La vid y los sarmientos
La sagrada liturgia de este V domingo de Pascua, Ciclo B, propone a nuestra consideración de creyentes la bella estampa de la vid y los sarmientos. Pertenece a la célebre parábola homónima de Jesús, y su mensaje cabría resumirlo así: la Iglesia de la edad apostólica enseña a la del siglo XXI cómo vivía ella la Pascua, dónde hacía recaer el acento del kerygma y hasta qué punto Jesús resucitado centraba la celebración de los misterios y era el supremo referente de sus esperanzas.
La primera lectura está tomada de san Lucas en los Hechos de los Apóstoles (9, 26-31). Mediante cinco sencillos versículos acerca de un recién convertido Saulo en Jerusalén, el evangelista de la Misericordia nos recuerda que «las Iglesias gozaban de paz en toda Judea, Galilea y Samaria; se edificaban y progresaban en el temor del Señor y estaban llenas de la consolación del Espíritu Santo» (v. 31). A propósito del inciso donde se dice que se edificaban y progresaban, es decir, se iban construyendo, en el temor --fidelidad al Señor--, es obvio que hemos de tener presente la Eucaristía.
El cardenal de Lubac, uno de los más grandes teólogos del siglo XX, nos dejó dicho que la Eucaristía hace la Iglesia y la Iglesia hace la Eucaristía. Dos clásicas expresiones perfectamente comprensibles sólo sobreentendidas con referencia al Cristo de la Eucaristía, sacerdote y víctima, donante y don. En efecto, con la auto-donación de su cuerpo y de su sangre, con la actualización de su misterio pascual y de sus efectos salvadores, es Cristo presente en la Eucaristía el que hace de la Iglesia su Cuerpo y la plasma como sacramento universal de salvación. Y es Cristo presente en la Iglesia, a través de la sucesión apostólica y ministerial del sacerdocio ordenado, por su presencia en cada sacerdote celebrante, el que hace, realiza la Eucaristía. Esta referencia al Cristo eucarístico y al Cristo sacerdotal permite que comprendamos mejor el binomio de reciprocidad entre la Eucaristía que hace la Iglesia y la Iglesia que hace la Eucaristía.

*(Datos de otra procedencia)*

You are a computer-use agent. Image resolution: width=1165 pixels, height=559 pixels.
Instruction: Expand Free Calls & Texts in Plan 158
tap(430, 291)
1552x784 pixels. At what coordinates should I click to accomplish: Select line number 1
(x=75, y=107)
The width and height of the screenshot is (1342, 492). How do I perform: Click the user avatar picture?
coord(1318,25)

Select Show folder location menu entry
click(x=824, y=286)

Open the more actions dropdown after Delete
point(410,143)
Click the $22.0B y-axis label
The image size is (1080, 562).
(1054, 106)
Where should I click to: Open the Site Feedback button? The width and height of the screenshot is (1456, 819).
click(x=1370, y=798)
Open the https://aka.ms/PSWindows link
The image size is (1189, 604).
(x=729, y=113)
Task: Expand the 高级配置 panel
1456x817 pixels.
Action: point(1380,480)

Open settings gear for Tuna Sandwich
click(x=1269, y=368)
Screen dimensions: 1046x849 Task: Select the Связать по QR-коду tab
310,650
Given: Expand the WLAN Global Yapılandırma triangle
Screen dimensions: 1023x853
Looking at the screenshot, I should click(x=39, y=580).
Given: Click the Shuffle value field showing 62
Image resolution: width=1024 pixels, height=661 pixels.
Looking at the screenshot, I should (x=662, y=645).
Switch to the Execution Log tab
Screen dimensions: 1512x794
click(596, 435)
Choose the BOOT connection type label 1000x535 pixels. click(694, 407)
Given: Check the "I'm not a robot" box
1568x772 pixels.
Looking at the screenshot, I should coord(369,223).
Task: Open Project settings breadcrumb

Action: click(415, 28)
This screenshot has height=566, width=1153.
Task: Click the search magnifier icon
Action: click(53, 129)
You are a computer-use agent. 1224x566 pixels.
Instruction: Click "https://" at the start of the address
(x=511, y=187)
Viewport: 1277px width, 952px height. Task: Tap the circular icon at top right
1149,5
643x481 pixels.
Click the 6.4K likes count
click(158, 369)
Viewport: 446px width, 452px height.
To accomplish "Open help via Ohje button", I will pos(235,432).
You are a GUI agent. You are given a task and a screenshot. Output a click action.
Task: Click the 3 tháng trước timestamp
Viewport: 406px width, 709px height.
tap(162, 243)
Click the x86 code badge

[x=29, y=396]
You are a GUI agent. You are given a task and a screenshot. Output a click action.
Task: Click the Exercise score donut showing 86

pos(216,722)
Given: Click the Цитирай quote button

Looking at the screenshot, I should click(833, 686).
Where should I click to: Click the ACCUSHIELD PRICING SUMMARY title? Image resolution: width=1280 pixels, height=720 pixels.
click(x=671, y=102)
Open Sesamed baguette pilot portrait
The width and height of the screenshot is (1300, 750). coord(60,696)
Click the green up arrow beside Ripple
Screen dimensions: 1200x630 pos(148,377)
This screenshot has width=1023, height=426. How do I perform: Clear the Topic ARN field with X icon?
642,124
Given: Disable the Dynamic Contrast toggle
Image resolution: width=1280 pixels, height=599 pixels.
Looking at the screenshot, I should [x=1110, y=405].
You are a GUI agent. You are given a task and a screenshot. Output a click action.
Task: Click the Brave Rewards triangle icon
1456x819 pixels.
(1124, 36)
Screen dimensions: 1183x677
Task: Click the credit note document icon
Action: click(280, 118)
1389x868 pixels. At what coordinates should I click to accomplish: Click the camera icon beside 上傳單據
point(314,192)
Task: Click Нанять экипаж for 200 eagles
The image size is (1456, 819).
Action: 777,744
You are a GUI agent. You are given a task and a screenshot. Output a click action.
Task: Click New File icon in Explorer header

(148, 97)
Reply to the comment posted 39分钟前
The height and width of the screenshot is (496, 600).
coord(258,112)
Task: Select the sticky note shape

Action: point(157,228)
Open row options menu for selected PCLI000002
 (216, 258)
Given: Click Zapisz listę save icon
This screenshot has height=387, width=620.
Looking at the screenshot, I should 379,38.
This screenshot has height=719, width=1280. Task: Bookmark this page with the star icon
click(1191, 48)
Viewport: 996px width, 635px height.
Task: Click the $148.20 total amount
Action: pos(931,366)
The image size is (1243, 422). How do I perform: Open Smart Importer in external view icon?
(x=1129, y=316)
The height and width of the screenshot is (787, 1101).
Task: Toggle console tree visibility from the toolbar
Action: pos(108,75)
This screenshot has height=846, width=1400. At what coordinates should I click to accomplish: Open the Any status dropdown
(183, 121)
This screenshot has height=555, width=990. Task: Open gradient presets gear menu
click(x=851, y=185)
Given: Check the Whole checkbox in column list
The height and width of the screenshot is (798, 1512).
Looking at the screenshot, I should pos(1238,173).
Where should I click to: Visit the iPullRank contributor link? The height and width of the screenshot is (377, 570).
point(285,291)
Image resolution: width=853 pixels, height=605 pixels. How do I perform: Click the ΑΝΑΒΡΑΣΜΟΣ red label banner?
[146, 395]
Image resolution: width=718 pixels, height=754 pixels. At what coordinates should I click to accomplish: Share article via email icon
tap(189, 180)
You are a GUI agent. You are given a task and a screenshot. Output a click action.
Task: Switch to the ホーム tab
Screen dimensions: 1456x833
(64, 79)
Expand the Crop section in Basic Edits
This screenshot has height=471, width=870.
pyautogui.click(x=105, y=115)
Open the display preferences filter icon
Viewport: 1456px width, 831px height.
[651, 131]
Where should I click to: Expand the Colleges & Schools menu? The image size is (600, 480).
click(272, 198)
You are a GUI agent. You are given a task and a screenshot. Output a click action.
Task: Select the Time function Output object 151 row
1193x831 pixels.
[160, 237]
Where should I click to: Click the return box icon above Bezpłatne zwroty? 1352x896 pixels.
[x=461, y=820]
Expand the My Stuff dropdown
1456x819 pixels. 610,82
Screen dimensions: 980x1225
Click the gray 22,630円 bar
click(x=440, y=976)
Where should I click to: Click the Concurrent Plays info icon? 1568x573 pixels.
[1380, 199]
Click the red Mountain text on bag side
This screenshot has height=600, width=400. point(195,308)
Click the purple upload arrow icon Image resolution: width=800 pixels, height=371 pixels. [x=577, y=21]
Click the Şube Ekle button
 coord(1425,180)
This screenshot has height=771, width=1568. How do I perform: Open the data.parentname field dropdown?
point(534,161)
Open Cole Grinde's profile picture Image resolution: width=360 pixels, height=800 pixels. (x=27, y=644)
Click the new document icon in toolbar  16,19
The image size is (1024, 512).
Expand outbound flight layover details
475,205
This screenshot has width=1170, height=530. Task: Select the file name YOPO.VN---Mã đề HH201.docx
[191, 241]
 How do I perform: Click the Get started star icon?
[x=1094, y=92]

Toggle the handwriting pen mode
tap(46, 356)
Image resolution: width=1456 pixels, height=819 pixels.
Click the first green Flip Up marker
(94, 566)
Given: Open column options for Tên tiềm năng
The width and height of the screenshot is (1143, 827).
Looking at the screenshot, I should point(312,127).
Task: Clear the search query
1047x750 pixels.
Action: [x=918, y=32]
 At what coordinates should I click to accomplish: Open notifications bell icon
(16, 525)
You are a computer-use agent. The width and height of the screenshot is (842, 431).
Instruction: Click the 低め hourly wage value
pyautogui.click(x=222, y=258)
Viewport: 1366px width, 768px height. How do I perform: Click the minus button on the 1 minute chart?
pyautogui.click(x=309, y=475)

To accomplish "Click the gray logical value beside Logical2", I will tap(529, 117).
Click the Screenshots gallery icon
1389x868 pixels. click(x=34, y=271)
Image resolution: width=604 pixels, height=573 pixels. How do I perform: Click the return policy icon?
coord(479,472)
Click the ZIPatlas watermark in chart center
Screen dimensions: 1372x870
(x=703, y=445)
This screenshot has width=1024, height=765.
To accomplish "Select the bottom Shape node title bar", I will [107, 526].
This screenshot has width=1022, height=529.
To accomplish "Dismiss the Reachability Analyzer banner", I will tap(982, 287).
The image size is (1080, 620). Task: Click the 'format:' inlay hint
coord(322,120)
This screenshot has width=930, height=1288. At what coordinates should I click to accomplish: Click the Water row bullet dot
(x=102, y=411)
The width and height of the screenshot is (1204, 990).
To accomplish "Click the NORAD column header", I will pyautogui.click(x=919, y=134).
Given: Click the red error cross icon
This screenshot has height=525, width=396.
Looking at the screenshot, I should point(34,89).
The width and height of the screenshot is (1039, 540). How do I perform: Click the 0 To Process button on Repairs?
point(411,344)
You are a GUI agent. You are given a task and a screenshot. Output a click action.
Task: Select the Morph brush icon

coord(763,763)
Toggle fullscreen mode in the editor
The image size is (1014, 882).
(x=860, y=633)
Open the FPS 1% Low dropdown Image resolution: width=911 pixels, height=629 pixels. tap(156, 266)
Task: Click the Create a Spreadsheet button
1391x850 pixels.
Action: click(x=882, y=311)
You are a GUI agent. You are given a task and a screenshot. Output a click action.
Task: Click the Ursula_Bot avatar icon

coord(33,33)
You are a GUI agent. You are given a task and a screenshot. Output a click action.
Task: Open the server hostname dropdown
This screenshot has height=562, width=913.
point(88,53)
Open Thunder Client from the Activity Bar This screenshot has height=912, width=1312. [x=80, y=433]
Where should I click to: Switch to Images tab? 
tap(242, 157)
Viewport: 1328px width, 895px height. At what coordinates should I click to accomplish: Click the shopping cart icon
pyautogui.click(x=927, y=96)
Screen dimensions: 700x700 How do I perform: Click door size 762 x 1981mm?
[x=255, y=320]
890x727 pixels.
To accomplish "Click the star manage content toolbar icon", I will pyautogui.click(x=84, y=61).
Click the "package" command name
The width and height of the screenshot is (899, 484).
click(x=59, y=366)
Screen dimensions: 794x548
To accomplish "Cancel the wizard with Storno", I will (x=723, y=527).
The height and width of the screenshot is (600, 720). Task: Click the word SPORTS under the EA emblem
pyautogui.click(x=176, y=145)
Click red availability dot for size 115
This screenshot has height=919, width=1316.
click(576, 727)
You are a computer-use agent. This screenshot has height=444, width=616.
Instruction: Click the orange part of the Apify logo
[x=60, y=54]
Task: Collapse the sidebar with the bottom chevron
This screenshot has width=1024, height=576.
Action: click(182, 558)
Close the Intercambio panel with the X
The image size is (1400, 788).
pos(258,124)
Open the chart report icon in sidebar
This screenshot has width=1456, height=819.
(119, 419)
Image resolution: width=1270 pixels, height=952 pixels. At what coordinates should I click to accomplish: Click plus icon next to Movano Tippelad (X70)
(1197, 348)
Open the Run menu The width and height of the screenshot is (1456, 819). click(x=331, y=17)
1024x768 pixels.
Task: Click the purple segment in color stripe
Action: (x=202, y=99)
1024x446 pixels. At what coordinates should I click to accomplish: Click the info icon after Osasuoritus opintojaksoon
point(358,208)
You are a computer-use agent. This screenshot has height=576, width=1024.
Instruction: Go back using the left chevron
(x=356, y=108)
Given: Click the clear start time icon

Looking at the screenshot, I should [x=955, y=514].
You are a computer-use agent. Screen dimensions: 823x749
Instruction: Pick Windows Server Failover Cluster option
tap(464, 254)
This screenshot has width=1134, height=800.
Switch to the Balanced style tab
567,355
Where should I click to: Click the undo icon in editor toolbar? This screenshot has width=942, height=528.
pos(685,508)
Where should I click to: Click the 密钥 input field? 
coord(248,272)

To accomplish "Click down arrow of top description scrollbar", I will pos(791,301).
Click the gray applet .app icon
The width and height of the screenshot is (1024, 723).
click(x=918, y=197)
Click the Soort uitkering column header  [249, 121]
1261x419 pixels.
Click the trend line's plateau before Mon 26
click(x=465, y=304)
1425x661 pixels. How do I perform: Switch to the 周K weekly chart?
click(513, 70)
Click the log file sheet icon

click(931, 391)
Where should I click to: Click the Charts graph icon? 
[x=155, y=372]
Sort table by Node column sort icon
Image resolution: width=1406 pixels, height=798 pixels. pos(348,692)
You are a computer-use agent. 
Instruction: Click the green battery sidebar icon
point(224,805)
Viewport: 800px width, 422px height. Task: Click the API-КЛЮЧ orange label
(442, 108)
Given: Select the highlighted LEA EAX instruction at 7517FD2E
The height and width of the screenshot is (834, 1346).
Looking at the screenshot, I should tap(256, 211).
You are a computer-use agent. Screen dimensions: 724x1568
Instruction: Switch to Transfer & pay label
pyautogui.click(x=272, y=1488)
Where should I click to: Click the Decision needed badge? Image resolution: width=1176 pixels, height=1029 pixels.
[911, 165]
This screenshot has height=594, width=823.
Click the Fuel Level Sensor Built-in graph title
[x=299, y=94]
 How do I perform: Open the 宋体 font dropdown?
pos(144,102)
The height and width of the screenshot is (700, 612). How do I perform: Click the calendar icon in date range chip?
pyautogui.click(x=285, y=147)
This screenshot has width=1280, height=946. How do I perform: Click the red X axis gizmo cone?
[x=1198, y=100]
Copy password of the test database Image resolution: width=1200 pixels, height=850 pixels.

La segunda lectura es del apóstol San Juan (1 Jn 3, 18-24). En ella el apóstol del amor llama nuestra atención acerca de las palabras y las obras: «No amemos de palabra ni de boca, sino con obras y según la verdad» (v. 18). Juan da al término «verdad» un sentido muy amplio, tanto que abarca la fe y el amor. Son «de la verdad» los que creen, los que aman: unos y otros. Dicho más sencillamente quizás: El hombre que escucha los reproches de «su corazón», los aldabonazos de su conciencia, sabe que Dios lo conoce todo, y que él es el Amor, que por lo mismo es más clarividente y magnánimo que nuestra conciencia. Sólo así es posible hoy, en pleno siglo XXI, construir la Iglesia, progresar en fidelidad, multiplicarse (es decir, evangelizar) animados del Espíritu Santo.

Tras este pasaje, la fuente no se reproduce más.